Jérôme Kym kommt an den Swiss Indoors auf den Geschmack
Jérôme Kym muss sich bei seiner Premiere an den Swiss Indoors dem französischen Top-20-Spieler Ugo Humbert nach harter Gegenwehr beugen. Sein Potenzial lässt der 21-jährige Aargauer aber aufblitzen.
Der Aufschlag? Krachend. Die Power? Beeindruckend. Die Körpergrösse, die ihn zu Juniorenzeiten an den Swiss Indoors davon abhielt, ein zweites Mal als Balljunge dabei zu sein, ist als Spieler sein Vorteil. Und das Selbstvertrauen? Das ist augenscheinlich gleichermassen vorhanden wie die hohen Ambitionen.
Die Rede ist nicht von Dominic Stricker oder Leandro Riedi, die 2020 am French Open den Final bei den Junioren bestritten, sondern von Jérôme Kym, dem ein Jahr jüngeren, wahrscheinlich formstärksten Schweizer Tennisspieler der letzten Monate. Zwei Challenger- und zwei ITF-Turniere hat das 1,98 m grosse Talent aus Möhlin in diesem Jahr gewonnen. In der Weltrangliste verbesserte sich der Fricktaler, der wie Roger Federer aus dem TC Old Boys Basel entwachsen ist, in diesem Jahr von Platz 444 auf 140.

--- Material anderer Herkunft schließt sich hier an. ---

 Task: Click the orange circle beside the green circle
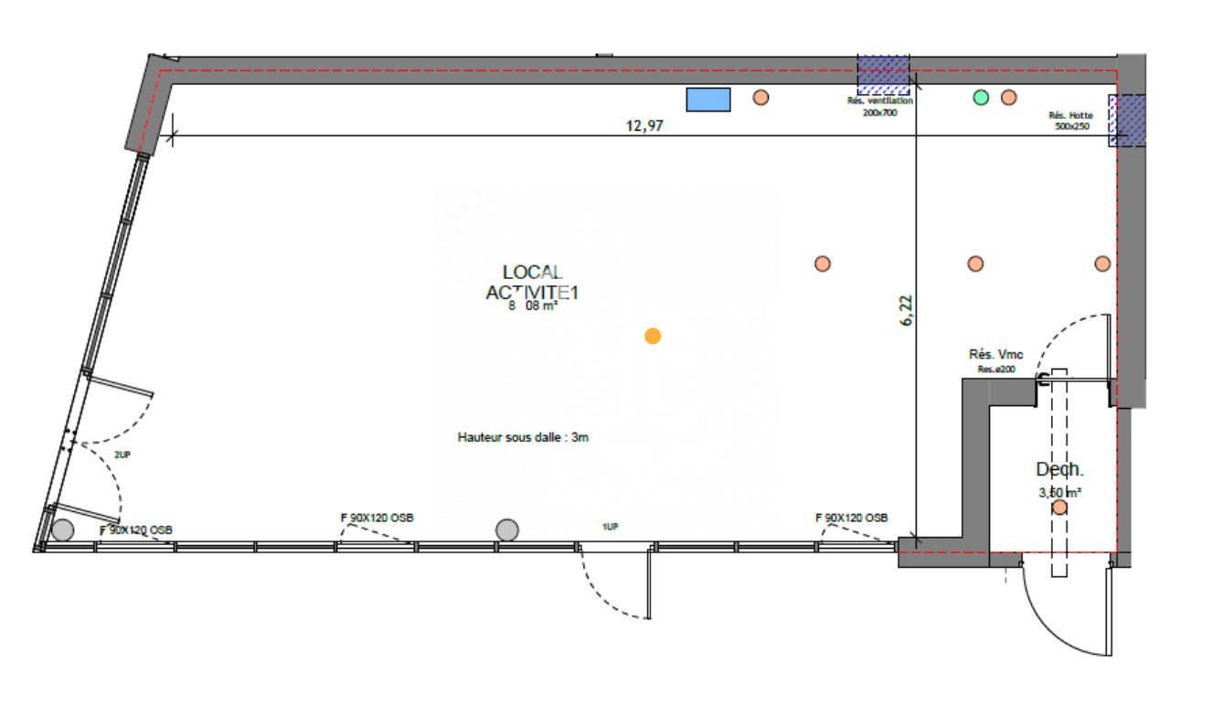tap(1008, 97)
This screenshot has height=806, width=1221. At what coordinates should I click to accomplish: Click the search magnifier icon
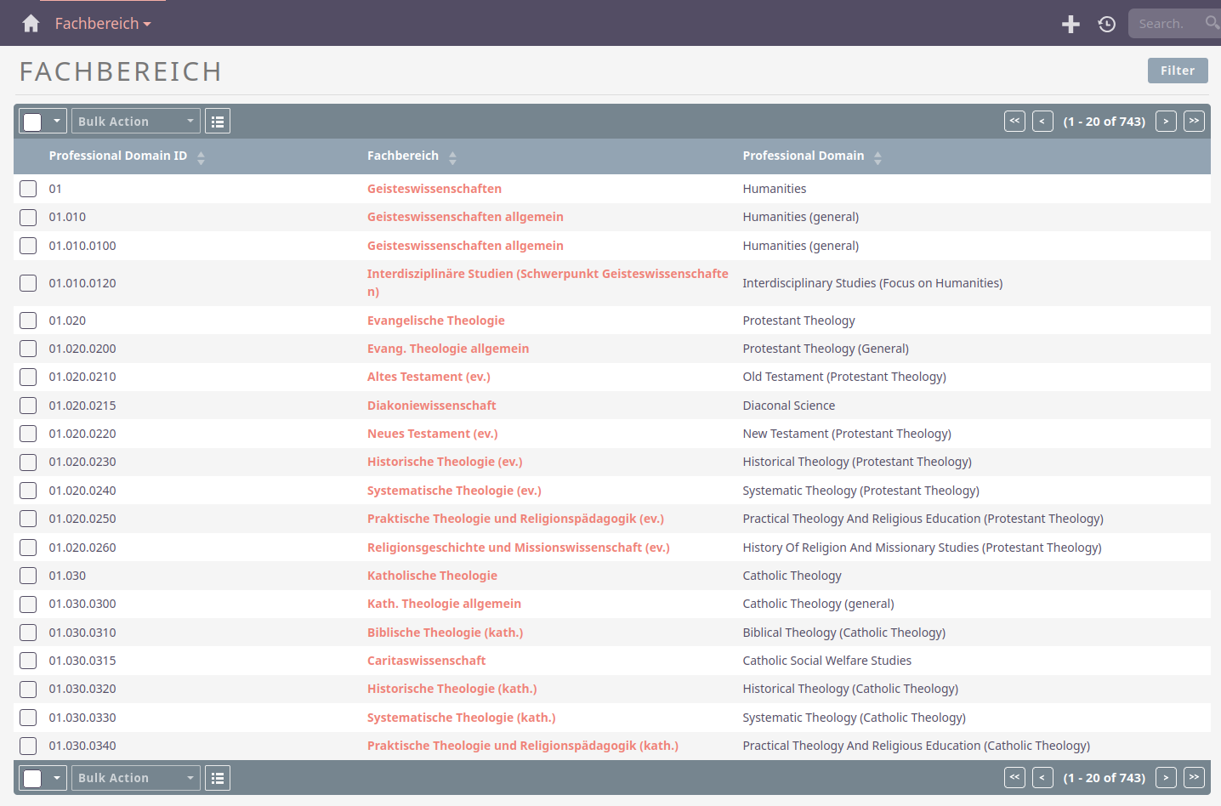point(1212,23)
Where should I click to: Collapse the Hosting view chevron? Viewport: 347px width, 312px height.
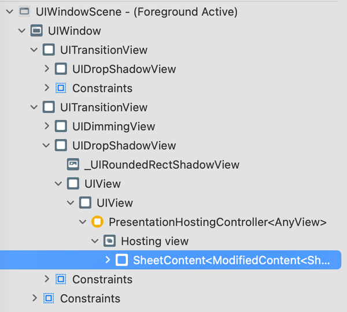coord(95,241)

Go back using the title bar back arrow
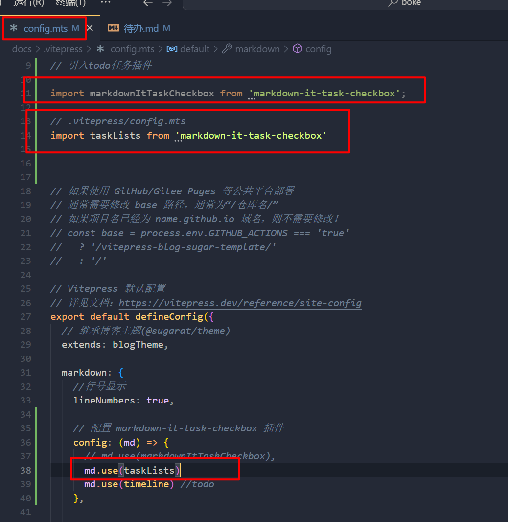(148, 3)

Ein Zufall sind die jüngsten Erfolge nicht. Für die Schweizer Tennis-Instanz Heinz Günthardt etwa gehörte Kym mit 15 Jahren zu den grössten Talenten weltweit. 2017 wurde er mit dem Schweizer Team U14-Weltmeister, im Final bezwang er Carlos Alcaraz. Noch vor dem 16. Geburtstag debütierte er 2019 gegen Estland mit einem Sieg für die Schweiz im Davis Cup.
Top 100, lieber früher als später
Die hohen Ziele decken sich mit den Perspektiven: «Ich will in die Top 100 und glaube fest daran, dass ich das noch in diesem Jahr schaffe», sagt Kym am Montag nach der knappen Niederlage gegen Ugo Humbert (ATP 16) an den Swiss Indoors, seinem ersten Match im Hauptfeld eines ATP-Turniers.
Der Frust über die Niederlage und das entscheidende Break zum 5:7 im dritten Satz gegen seinen ersten Gegner aus der Top 50 der Weltrangliste sind ihm eine halbe Stunde nach dem Matchball noch ins Gesicht geschrieben. «Im Moment ist es schwierig. Ich brauche noch ein paar Stunden, um das Spiel in Ruhe analysieren zu können», sagt er. Erst später schiebt er nach: «Auch wenn ich verloren habe, bin ich ziemlich stolz darauf, wie ich die Situation gehandelt habe. Ich halte eigentlich gut mit und gewinne einen Satz. Jetzt gerade bin ich richtig enttäuscht, aber wenn ich sehe, wo ich vor fünf, sechs Monaten stand, kann ich zufrieden sein.»
Aus solchen Niederlagen lerne man am meisten, sagt Kym weiter. Zudem zeigt ihm das Spiel, dass die Lücke zu den Besten nicht mehr gross ist. «Ich bin die Nummer 140, er die 16, aber ich bin voll dabei. Ich weiss jetzt, dass ich nahe dran bin, solche Spieler schlagen zu können.»
Über Umwege
Um es an die Pforte zu den 100 besten Tennisspielern der Welt zu schaffen, musste Kym indes einen Umweg machen. Wiederholt bremsten ihn in der jüngeren Vergangenheit körperliche Probleme aus. Im Oktober 2022 trat Kym zum ersten Mal in der Qualifikation der Swiss Indoors an. Er verlor gegen den Slowaken Laszlo Djere nach 6:1, 5:1-Führung, und wie sich herausstellte, blieb es für eine Weile sein letzter Match. Probleme mit der Patellasehne und eine Fehlstellung der linken Kniescheibe setzten ihn ausser Gefecht.
Im März 2023 gelang Kym im italienischen Trento mit seinem ersten ITF-Turniersieg ein Comeback nach Mass. Doch drei Monate später folgte aufgrund einer neuerlichen Entzündung der Patellasehne der nächste Rückschlag. Die Folge: eine Knie-Operation und längere Reha-Phase.
Nun also das starke, aber nicht mit einem Sieg belohnte Debüt im Hauptfeld eines ATP-Turniers. Und der Eindruck, dass mit Jérôme Kym eher früher als später regelmässig an ATP-Turnieren zu rechnen ist. Wenn der Körper keine weiteren Umwege erzwingt.